**PROVIDED TEXT:**
** begin **

# 400 w/ YH code?



## leeklm (Mar 11, 2012)

I am all Googled out... My block ID of 481988 is shown as an early 70's 400. On the right front of motor, the ID# is 001846 YH. On the back top of block, I see a date code of D294 (hard to read, I think this is correct, but maybe the 9 is a 7, for 1974?). The heads are 5c-8 with a date code of F124. Looks like the heads & block possibly match??

Anyway, I am unable to find a code YH for the 400, only a 455. Is it possibly from a service replacement block?

Any insight from the experienced code-busters on this site would be great!

Thanks.


----------



## 68greengoat (Sep 15, 2005)

1974 400 190 HP *YH* A 8.0 255 *4X* 1-2 7044066 Block Casting # *481988* 

According to Wallace Racing and another source, 5c heads were used in '75. But since your date code is June 12 1974, that seems a little early to be putting those heads in a '75. 

Here's a '75 YH/481988:
1975 400 170 HP YH A 7.6 266 *5C* 1-2 7045160 Block Casting # 481988/500557


----------



## leeklm (Mar 11, 2012)

Thanks, I did see that at wallace as well. Looks like the heads/motor are likely a match set. The F124 code on the head shows a June 1974 mfg date, which was likely installed in a 1975 model year, which appears to match the block as well. 170hp, woo hoo! Explains why I want a little more grunt  Although with a 4spd, headers, and 4bbl, it actually feels better than what it looks on paper! Good news is that I can stop putting 92 octane in the tank, and save 20 cents per gallon with 87 oct...

I recently had the timing cover off to replace a leaking front crank seal, and had what appeared to be the original timing chain "flopping" around that I replaced. I would not be surprised if I have a virgin motor. Wish I could say that for the car! Oh well, should provide good stock for a future stroker kit. Damn, the parts mfg's must love us!


----------



## rocket2017 (May 16, 2018)

** end **

**COLLECTED DATA:**
** begin **

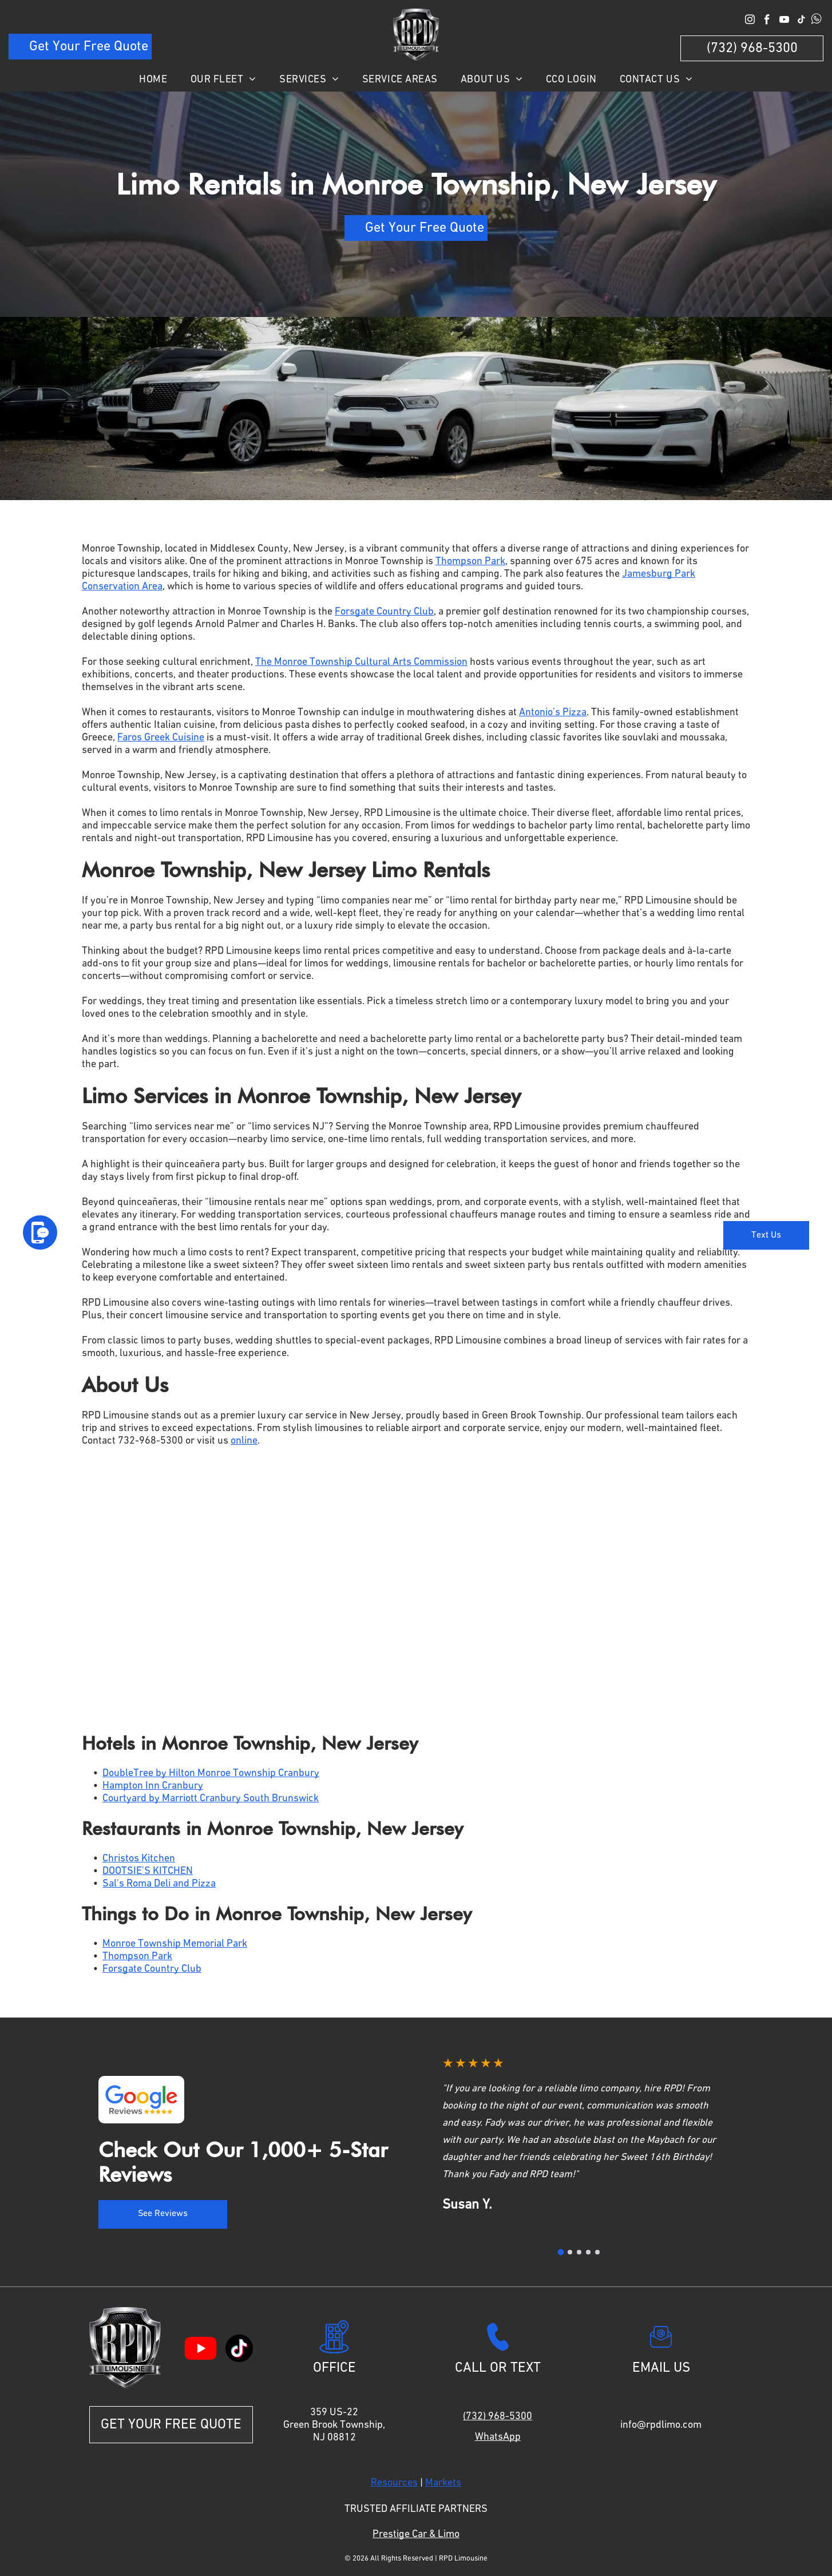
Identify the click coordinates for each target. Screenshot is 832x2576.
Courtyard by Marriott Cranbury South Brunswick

** end **

**WHAT TO DO:**
A. In the forum thread about the 400 engine with the YH code, what casting number is given for the heads?
B. Reproduce the passage of the forum thread about the 400 engine code word for word, from "Thanks, I did" to "must love us!".

**RESULTS:**
A. 5c-8

B.
Thanks, I did see that at wallace as well. Looks like the heads/motor are likely a match set. The F124 code on the head shows a June 1974 mfg date, which was likely installed in a 1975 model year, which appears to match the block as well. 170hp, woo hoo! Explains why I want a little more grunt  Although with a 4spd, headers, and 4bbl, it actually feels better than what it looks on paper! Good news is that I can stop putting 92 octane in the tank, and save 20 cents per gallon with 87 oct...

I recently had the timing cover off to replace a leaking front crank seal, and had what appeared to be the original timing chain "flopping" around that I replaced. I would not be surprised if I have a virgin motor. Wish I could say that for the car! Oh well, should provide good stock for a future stroker kit. Damn, the parts mfg's must love us!